The bank.html file is a copy of the same file on the real Trust Bank BankServer, the modifications however are important! This file points to the original top.htm and menu.htm files in the real bankserver. This way, the hacker does not need to host these files on his server, and as an added bonus his page will look exactly like the webpage of the real bank, even if Trust Bank decides to change its contents. Important in bank.html is that the login frame is now pointing to a file (pcc-hack.html) on the webserver of the evil hacker. Again, the name pcc-hack is for clarity, a real hacker could keep the name pcc.html. In the pcc-hack.html you can see the same as in the original pcc.html, except for the reference to hackloggedin.asp on the hacker's HackServer instead of loggedin.asp on the Trust Bank's BankServer.

Screenshot of the hackers HTML files


Let's take a look at Hackloggedin.asp. It does two very simple things. The first one is innocent, it redirects the webpage to the loggedin.asp on the real BankServer. How nice of this hacker, because the user is now really logged in to the Bank. The second very simple thing it does is not so nice, it writes the users userid and password to a file on the HackServer.

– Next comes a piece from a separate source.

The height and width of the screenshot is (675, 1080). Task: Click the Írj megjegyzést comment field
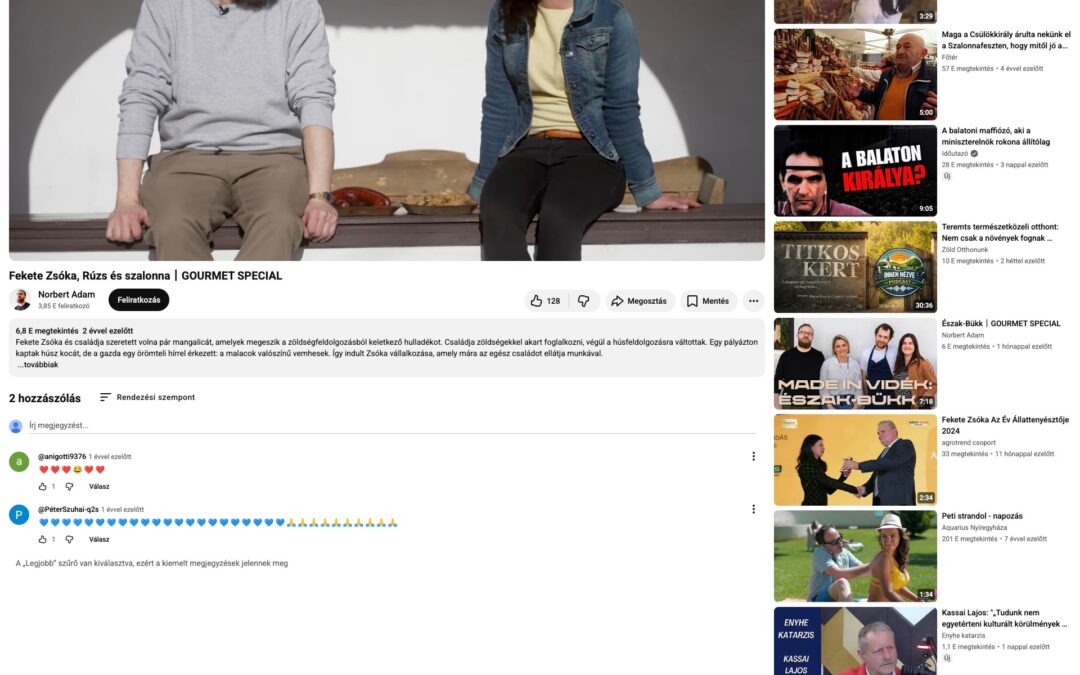coord(392,426)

Screenshot of the hackers HTML files


After the users presses login on this website (which looks exactly like the real website), the user is effectively redirected to the real site, and can perform his online banking. The evil hacker now possesses the user's userid and password, without any suspicion from the user.

Screenshot of the hack


Yeah yeah yeah, this is all very nice mister, but nobody is going to type HackServer instead of BankServer. How does evil hacker get users on his evil HackServer ? Thank you for asking, let me send you an e-mail on that! All you have to do is click on the link inside the e-mail...

Screenshot of fake e-mail identity


In other words, evil hacker will send an email to millions of people, pretending to come from PCC Trust Bank. He will use HTML to disguise the true target of the link.

Screenshot of fake e-mail identity


The moral of this story is simple; there are many 'evil hackers' in this world and they will use simple and easy methods to try to fool as many people as possible. For some reason unknown to me, many people seem to have blind faith in the internet. Please stop clicking on links in e-mails, you are not winning anything. Please do not believe anything you read in an email or on the internet (except this page of course ;-).